The court opinion, issued April 17, settles a lawsuit brought against the Jesuit university, the city and Grand Center Inc. in October 2004 by The Masonic Temple Association of St. Louis and nearby property owners. The Masonic Temple argued that the TIF ordinances, enacted in 2002 and 2003, violated both Missouri and federal constitutional provisions for the separation of church and state. The government is prohibited from appropriating public funds in aid of any religious creed, church or sectarian purpose or to support any educational institution controlled by any religious creed, church or sectarian denomination.

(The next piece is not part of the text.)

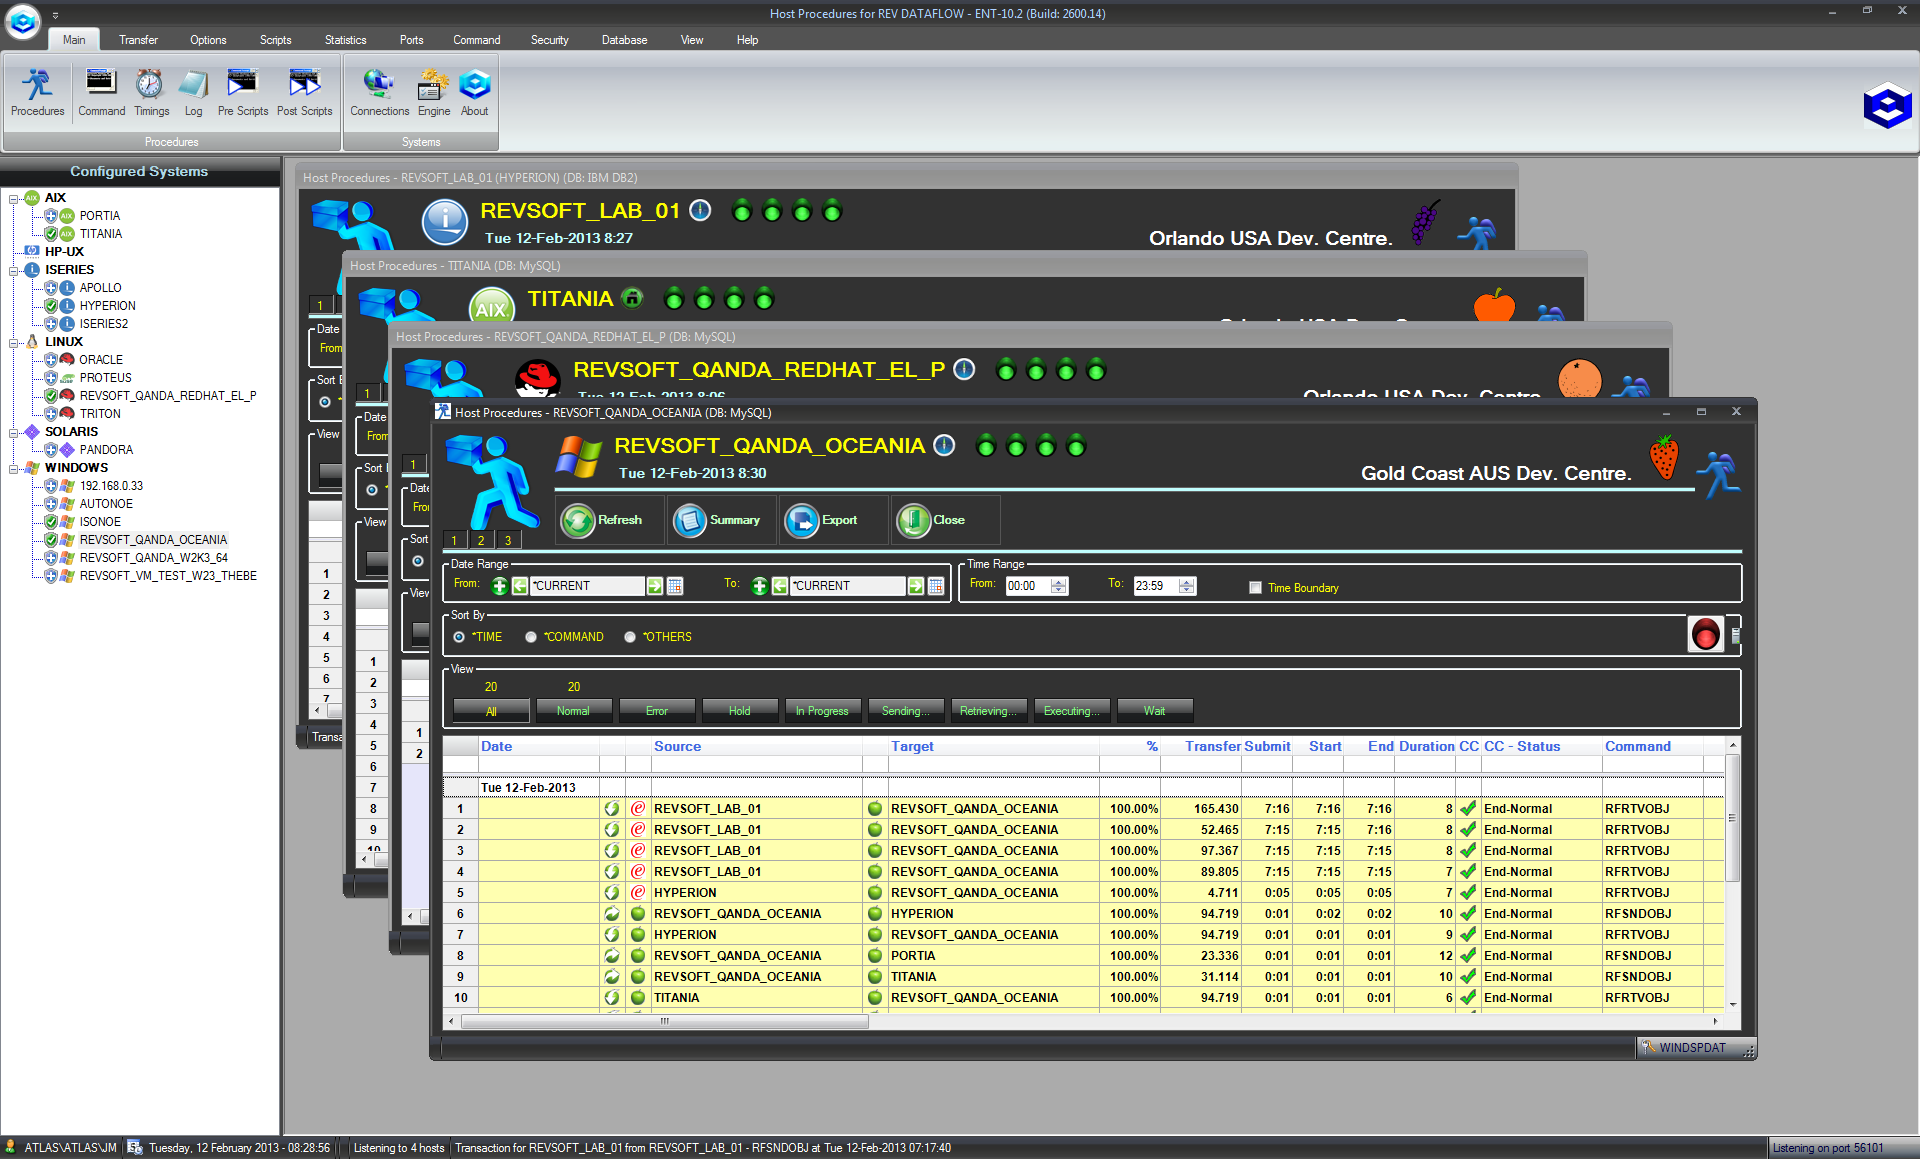Collapse the LINUX tree node
1920x1159 pixels.
pyautogui.click(x=14, y=342)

TIF is a financing method whereby municipalities use future increases in taxes generated by a completed development to pay for a portion of development costs, such as land acquisition and site improvements. Including the arena, this TIF will provide up to $80 million to support some $150 million in development projects in the Midtown district known as Grand Center, according to Vince Schoemehl Jr., president and chief executive of Grand Center Inc., a not-for-profit organization charged with revitalizing the district. Grand Center previously settled as a party to the suit.

"We're glad this is over," Schoemehl said. "It wasted a lot of valuable time and a lot of money."

The Supreme Court affirmed a summary judgment handed down July 14, 2005, in St. Louis City Circuit Court by Judge Steven Ohmer. It concluded SLU is not owned or controlled by a religious creed even though its president, Lawrence Biondi, is a Jesuit priest and the university's bylaws support Jesuit and Catholic ideals and beliefs.

SLU is not owned or controlled by the Roman Catholic Church or the Archdiocese of St. Louis, Biondi testified. He and other SLU officers serve at the pleasure of the university's independent, lay board of trustees. SLU does not require employees or students to aspire to Jesuit philosophies or have any specific religious affiliation. Of SLU's 1,275 faculty and staff members, fewer than 35 are Jesuits. Less than half of SLU students identify themselves as Catholics, according to the court.

"The university is not a religious institution simply because it is affiliated with the Jesuits or the Roman Catholic Church," the Supreme Court stated in its opinion. "A university's motivation or aspiration to follow certain teachings does not indicate that it is 'controlled by a religious creed' such that religion dictates the corporate management of the university. ... There was no allegation that SLU's Jesuit roots and appreciation for Jesuit philosophies demonstrably control campus life, and SLU respects academic freedom and inquiry that runs counter to Catholic teachings."

The court went on to say, "SLU's mission is education, not indoctrination, and its focus is on development of students, not on the propagation of the Jesuits' faith."

"The university is pleased with the outcome," said SLU General Counsel Bill Kauffman. "The university has proceeded with its arena construction predicated on the assumption its attorneys would prevail. We were counting on the result the Supreme Court handed us."

James Stemmler, an attorney representing the Masonic Temple, said he was disappointed with the court's decision and will review the case with his client "to see if we go anywhere from here."

"There might be some reasonable grounds for an appeal to the U.S. Supreme Court," he said.

The recently named Chaifetz Arena is under construction at Compton and Laclede avenues on SLU's campus and is scheduled to open in March 2008. The 10,600-seat venue will serve as a home court for SLU's Billikens basketball teams. The men's team currently plays in the Scottrade Center and faces scheduling conflicts with the St. Louis Blues, and the women's team plays in the old West Pine gym on campus.